* [GESTELLTE AUFGABE] Schreiben Sie den nachstehenden Artikel über Waffendiebstähle in der israelischen Armee im Anschluss an seinen letzten Satz weiter.

* [BEREITGESTELLTER TEXT]
================
Waffendiebstähle: Eine klaffende Lücke in der israelischen Armee
Von Burak Uzun

7. Dezember 2023

Israel hat als Vergeltung für den Hamas-Blitzkrieg vom 7. Oktober, bei dem mehr als 1000 Israelis starben, mehr als 17 000 Palästinenser getötet, die Hälfte davon Frauen und Kinder.

Während Israels unverhältnismäßige Militäraktion, zu der auch rücksichtslose Bombenangriffe auf die dicht besiedelten Gebiete des Gazastreifens gehören, weltweit Wut und Verurteilung hervorgerufen hat, wurde das Sicherheitsestablishment des Landes noch nie so sehr für seine Versäumnisse kritisiert wie in den letzten zwei Monaten.

Eine der drängendsten Fragen ist nach wie vor die nach den Waffen, die die Hamas-Kämpfer bei ihren Angriffen auf die israelischen Dörfer am Grenzzaun zum Gazastreifen bei sich trugen.

Die palästinensischen Widerstandskämpfer setzten bei dem Überraschungsangriff, der das Bild des israelischen Militärs als „unbesiegbare Armee“ erschütterte, hochwertige militärische Waffen und Ausrüstungen ein.

Im israelischen Militärorganigramm sind 60 Militärbasen über das ganze Land verteilt, von denen das in unmittelbarer Nähe des Gazastreifens gelegene Südkommando mehr als 20 Militärbasen umfasst, darunter Luft-, See- und Landbasen.
================
* [GESPEICHERTE ZEILEN]

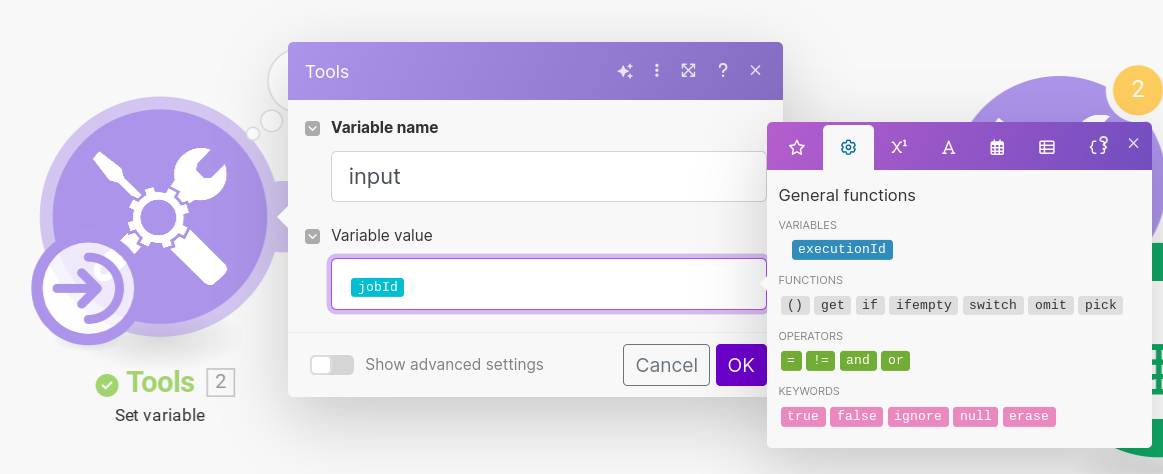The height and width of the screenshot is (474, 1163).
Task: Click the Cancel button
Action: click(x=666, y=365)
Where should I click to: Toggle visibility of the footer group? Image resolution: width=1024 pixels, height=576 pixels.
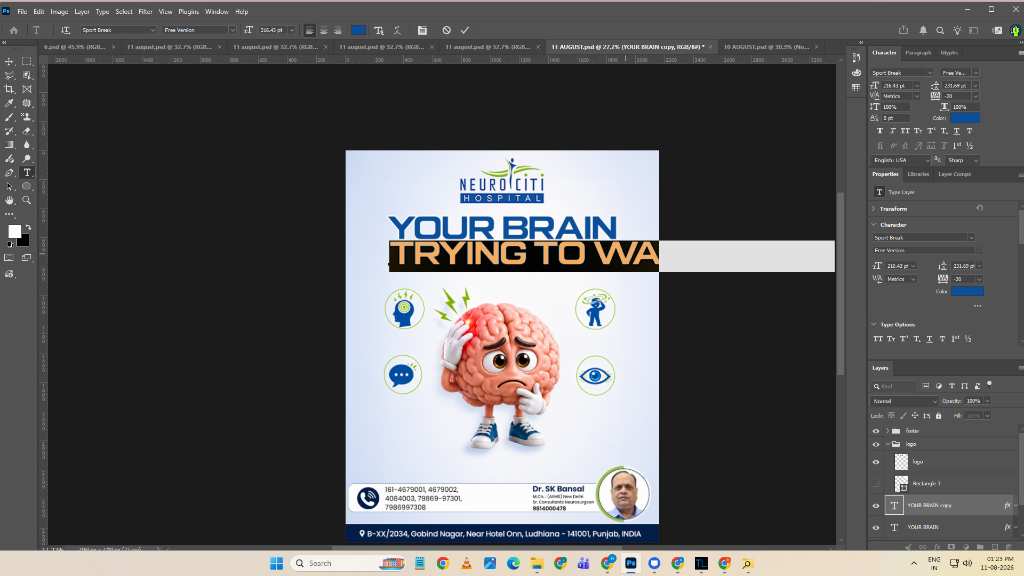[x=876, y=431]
================
* [ERGEBNIS DER ÜBUNG]
Das Kommando hat in der Vergangenheit immer wieder für Kontroversen gesorgt. Unbekannte Angreifer sind mehrfach in die Militärstützpunkte eingedrungen und haben Waffen und Munition aus den Waffendepots gestohlen.

Dies ist eines der immer wiederkehrenden Probleme, mit denen das israelische Militär zu kämpfen hat. Auch aus den israelischen Militärbasen entlang der nordlibanesischen Grenze wurden derartige Diebstähle gemeldet.

Die Millionen-Dollar-Frage bleibt jedoch ungelöst – wo landen diese gestohlenen Waffen? Mehrere staatlich sanktionierte Untersuchungen der israelischen Munitionsdiebstähle blieben ergebnislos.

Verdächtige Fälle

Die am meisten gefährdeten Waffendepots befinden sich im Kibbuz Tze’elim, der sich in unmittelbarer Nähe des Gaza-Zauns befindet. Im Juni 2023 wurde festgestellt, dass mehr als 20.000 automatische Sturmgewehre aus einem der Militärdepots in diesem Gebiet verschwunden waren.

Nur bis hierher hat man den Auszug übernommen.